┌─ Data rows

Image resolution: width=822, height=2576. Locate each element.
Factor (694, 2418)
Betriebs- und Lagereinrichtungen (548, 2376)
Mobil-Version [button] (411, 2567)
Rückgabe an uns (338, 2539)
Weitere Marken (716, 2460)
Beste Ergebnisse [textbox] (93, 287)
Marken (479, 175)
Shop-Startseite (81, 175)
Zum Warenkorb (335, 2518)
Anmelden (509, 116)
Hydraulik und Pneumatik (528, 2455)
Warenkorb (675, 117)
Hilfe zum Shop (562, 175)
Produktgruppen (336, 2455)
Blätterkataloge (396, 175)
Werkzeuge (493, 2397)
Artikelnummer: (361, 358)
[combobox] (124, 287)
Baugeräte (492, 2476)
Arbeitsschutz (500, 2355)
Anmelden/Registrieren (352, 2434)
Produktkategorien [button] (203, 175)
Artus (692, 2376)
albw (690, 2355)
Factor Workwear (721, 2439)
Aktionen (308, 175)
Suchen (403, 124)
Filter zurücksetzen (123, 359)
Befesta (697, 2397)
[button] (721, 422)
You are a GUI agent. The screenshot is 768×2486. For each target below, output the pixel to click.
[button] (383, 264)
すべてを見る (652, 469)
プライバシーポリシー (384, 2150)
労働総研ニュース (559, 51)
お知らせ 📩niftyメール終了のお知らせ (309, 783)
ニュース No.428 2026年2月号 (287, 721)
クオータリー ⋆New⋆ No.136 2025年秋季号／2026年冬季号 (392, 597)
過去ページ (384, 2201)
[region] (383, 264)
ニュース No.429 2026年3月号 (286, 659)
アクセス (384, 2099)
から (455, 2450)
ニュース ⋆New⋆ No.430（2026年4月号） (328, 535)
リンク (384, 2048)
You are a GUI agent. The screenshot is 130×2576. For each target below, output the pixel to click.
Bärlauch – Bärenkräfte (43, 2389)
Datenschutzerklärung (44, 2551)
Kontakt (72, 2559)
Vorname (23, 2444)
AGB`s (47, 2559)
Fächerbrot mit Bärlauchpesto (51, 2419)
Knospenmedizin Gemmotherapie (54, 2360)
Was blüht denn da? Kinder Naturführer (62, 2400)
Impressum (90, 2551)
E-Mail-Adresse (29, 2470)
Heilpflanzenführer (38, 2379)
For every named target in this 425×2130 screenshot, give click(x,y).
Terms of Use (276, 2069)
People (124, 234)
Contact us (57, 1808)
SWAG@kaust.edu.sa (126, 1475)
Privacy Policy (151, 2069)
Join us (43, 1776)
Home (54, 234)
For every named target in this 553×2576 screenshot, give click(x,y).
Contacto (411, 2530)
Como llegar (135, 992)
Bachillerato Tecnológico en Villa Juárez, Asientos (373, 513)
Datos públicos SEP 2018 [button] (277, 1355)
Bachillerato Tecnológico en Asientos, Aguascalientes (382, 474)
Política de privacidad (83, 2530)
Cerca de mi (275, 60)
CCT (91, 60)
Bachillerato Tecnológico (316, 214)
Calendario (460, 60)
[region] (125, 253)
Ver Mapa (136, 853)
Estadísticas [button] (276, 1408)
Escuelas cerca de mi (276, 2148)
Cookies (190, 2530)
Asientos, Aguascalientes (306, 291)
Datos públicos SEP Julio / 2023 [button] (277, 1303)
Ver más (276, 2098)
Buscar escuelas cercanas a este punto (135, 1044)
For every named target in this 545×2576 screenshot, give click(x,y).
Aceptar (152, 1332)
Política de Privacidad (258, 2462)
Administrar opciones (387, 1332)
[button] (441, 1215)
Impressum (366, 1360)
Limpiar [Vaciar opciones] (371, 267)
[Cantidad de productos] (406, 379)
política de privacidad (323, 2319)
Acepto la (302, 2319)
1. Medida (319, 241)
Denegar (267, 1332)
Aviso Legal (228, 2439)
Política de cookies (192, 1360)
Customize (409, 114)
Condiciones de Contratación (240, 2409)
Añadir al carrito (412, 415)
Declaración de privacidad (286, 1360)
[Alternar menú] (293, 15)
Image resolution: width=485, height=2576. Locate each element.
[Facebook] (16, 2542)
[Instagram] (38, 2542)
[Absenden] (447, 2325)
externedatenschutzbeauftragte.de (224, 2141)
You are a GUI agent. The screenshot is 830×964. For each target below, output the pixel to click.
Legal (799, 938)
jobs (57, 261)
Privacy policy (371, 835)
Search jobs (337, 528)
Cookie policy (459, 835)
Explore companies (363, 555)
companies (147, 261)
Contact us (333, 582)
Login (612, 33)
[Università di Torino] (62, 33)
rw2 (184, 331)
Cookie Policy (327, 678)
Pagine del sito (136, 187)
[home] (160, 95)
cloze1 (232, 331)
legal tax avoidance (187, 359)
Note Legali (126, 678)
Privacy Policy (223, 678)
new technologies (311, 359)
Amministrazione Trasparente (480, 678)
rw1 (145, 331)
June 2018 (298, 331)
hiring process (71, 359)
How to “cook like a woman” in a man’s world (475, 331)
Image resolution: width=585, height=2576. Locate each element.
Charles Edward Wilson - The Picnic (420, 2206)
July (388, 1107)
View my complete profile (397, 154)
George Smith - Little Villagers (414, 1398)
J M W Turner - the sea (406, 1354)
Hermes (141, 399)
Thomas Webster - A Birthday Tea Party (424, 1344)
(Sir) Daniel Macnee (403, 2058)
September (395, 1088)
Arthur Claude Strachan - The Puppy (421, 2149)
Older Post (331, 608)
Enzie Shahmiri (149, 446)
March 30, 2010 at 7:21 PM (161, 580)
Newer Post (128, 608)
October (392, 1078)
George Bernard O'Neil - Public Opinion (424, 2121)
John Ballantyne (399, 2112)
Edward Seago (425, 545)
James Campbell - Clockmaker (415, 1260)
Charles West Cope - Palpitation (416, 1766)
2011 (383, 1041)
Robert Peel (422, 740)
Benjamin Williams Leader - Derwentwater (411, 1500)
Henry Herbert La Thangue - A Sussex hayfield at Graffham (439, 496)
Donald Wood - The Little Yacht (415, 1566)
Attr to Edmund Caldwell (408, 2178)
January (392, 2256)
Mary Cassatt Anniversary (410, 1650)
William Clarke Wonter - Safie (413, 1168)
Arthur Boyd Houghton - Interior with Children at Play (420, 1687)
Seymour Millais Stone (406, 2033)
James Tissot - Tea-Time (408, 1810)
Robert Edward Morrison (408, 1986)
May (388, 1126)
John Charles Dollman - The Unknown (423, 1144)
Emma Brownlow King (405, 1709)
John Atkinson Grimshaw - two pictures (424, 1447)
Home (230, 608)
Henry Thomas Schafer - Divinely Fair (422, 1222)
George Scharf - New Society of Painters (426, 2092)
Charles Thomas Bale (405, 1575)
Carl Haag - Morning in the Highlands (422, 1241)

└─

■ **Required task**
Copy out every line of the entries above, from the first one through the line containing "[button] (721, 422)", shifting each answer coordinate by adding 99 to both of its numbers.

■ **Correct output**
Image resolution: width=822, height=2576. Locate each element.
Factor (793, 2517)
Betriebs- und Lagereinrichtungen (647, 2475)
Mobil-Version [button] (510, 2666)
Rückgabe an uns (437, 2638)
Weitere Marken (815, 2559)
Beste Ergebnisse [textbox] (192, 386)
Marken (578, 274)
Shop-Startseite (180, 274)
Zum Warenkorb (434, 2617)
Anmelden (608, 215)
Hydraulik und Pneumatik (627, 2554)
Warenkorb (774, 216)
Hilfe zum Shop (661, 274)
Produktgruppen (435, 2554)
Blätterkataloge (495, 274)
Werkzeuge (592, 2496)
Artikelnummer: (460, 457)
[combobox] (223, 386)
Baugeräte (591, 2575)
Arbeitsschutz (599, 2454)
Anmelden/Registrieren (451, 2533)
Produktkategorien [button] (302, 274)
Artus (791, 2475)
albw (789, 2454)
Factor Workwear (820, 2538)
Aktionen (407, 274)
Suchen (502, 223)
Filter zurücksetzen (222, 458)
Befesta (796, 2496)
[button] (820, 521)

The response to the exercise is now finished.